De momento ya sabemos que, aunque para una mente diminuta como la mía, es algo incomprensible que los puñeteros algoritmos sean capaces de desarrollarse ellos solos, como los virus, o que la llamada inteligencia artificial llamada Deep Learning haya conseguido éxitos –insisto, para mí incomprensibles– en procesamiento de lenguaje natural o reconocimiento de voz, y que la llamada IA General estando en pañales, dicen, en cuanto a investigación, puede revolucionar completamente la sociedad: superar la inteligencia humana., y todo eso ya lo sabemos.

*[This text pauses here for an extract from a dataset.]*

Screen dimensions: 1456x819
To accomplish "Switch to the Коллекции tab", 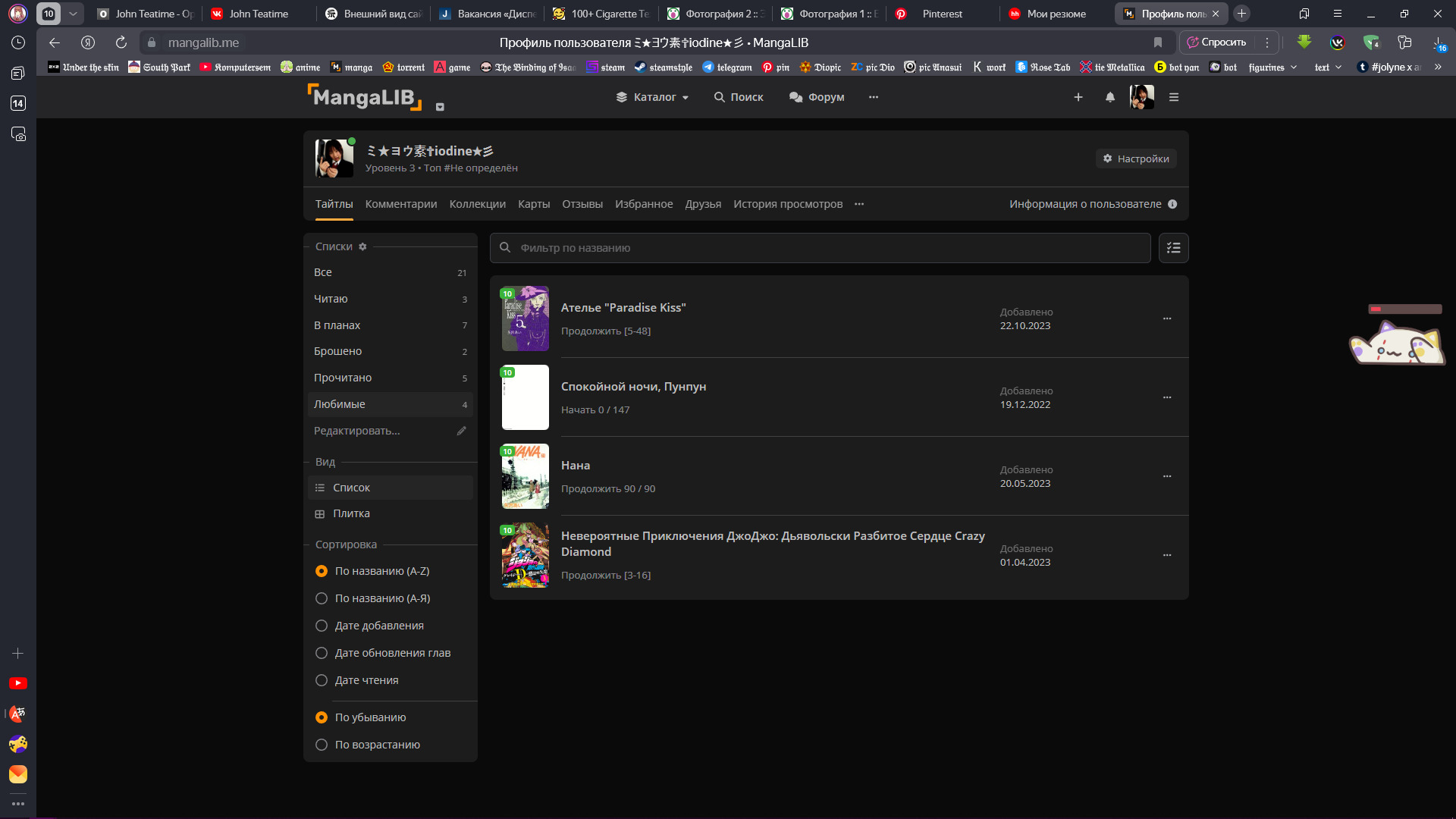I will coord(477,204).
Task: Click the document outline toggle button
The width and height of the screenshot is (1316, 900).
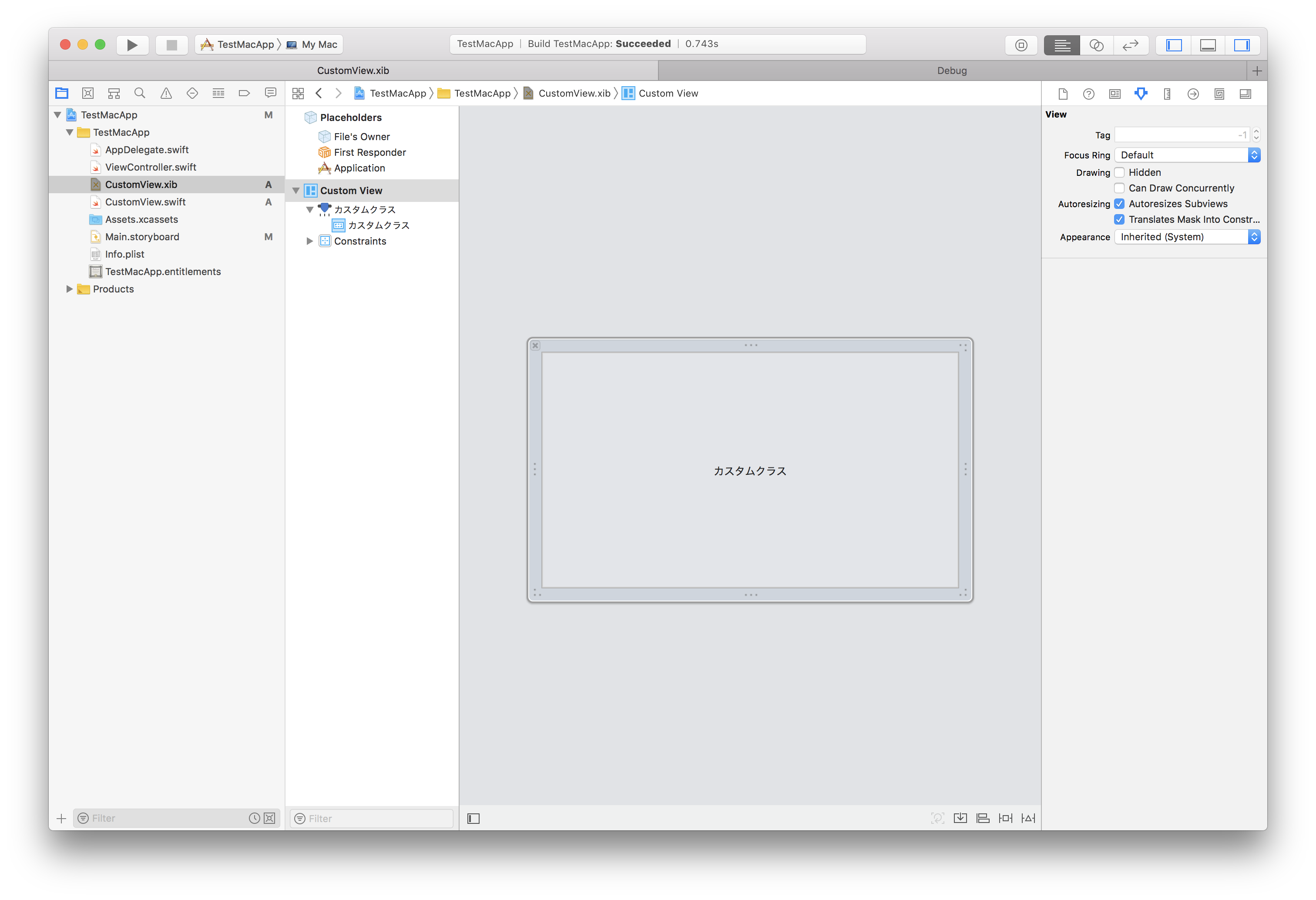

Con esto último me he quedado pillado, evidentemente puede ser asombroso el que por sí mismas, algunas máquinas –por llamarlo de alguna manera que yo mismo pueda entender–, superen la inteligencia humana. Y aquí me planto. Los Estados, las corporaciones tecnológicas, las más prestigiosas universidades… todos invirtiendo cuantiosas cantidades económicas para hacer posible no solo el desarrollo de nuevos medicamentos o desarrollos de artificios que, por ejemplo, impidan que el cáncer sea mortal, que nuestra esperanza de vida deje de ser unos pírricos 80 años, o que podamos hacer algo que remedie la dificultad de encontrar remedios tecnológicos que frenen el deterioro del planeta, sino que también se esté invirtiendo parte de esa cuantiosa cantidad económica para conseguir modelos inteligentes que superen a la cognición humana. Es decir, conseguir que la inteligencia artificial sea más inteligente que la natural. El plantarme ahí tiene un correlato de la actualidad que, en apenas un párrafo, trataré de exponer. Será un ejemplo real que nos confirmará la innecesariedad de poner a la comunidad científica a trabajar en lo que a mi parecer es algo bastante sencillo. Veamos
Sin acritud. Hace unos días la presidenta de la Comunidad Autónoma de Madrid, de visita en Latinoamérica, describía emocionada, la primera vez que viajó al continente americano. Nos contó que cogió un avión, en compañía de una amiga, y se fue a la aventura –esto tiene que ser muy significativo porque lo repitió varias veces: se fue a la aventura–, y que una vez allí se quedó sorprendida de que en Ecuador hablaran “igual que nosotros”. Ese primer viaje lo hizo con 22 años y terminando la carrera. Por último, nos relataba que eso de que hablaran como nosotros –entiendo que quiere decir que hablaban castellano en Ecuador– le pareció “muy fuerte con lo lejos que están”. Como pueden ustedes imaginarse, las palabras de un cargo público tan importante no pueden caer en saco roto y yo, aparte, claro está, de eso de que ha llovido en Semana Santa porque Moreno Bonilla así se lo pidió al Papa y este, a su vez, al mismísimo Dios, lo de Ayuso es tan interesante que espero que la comunidad científica lo tenga claro y no se coman más el coco, porque si de lo que se trata es de que la inteligencia artificial sea más “inteligente” que la natural, me malicio yo que lo tienen razonablemente chupao.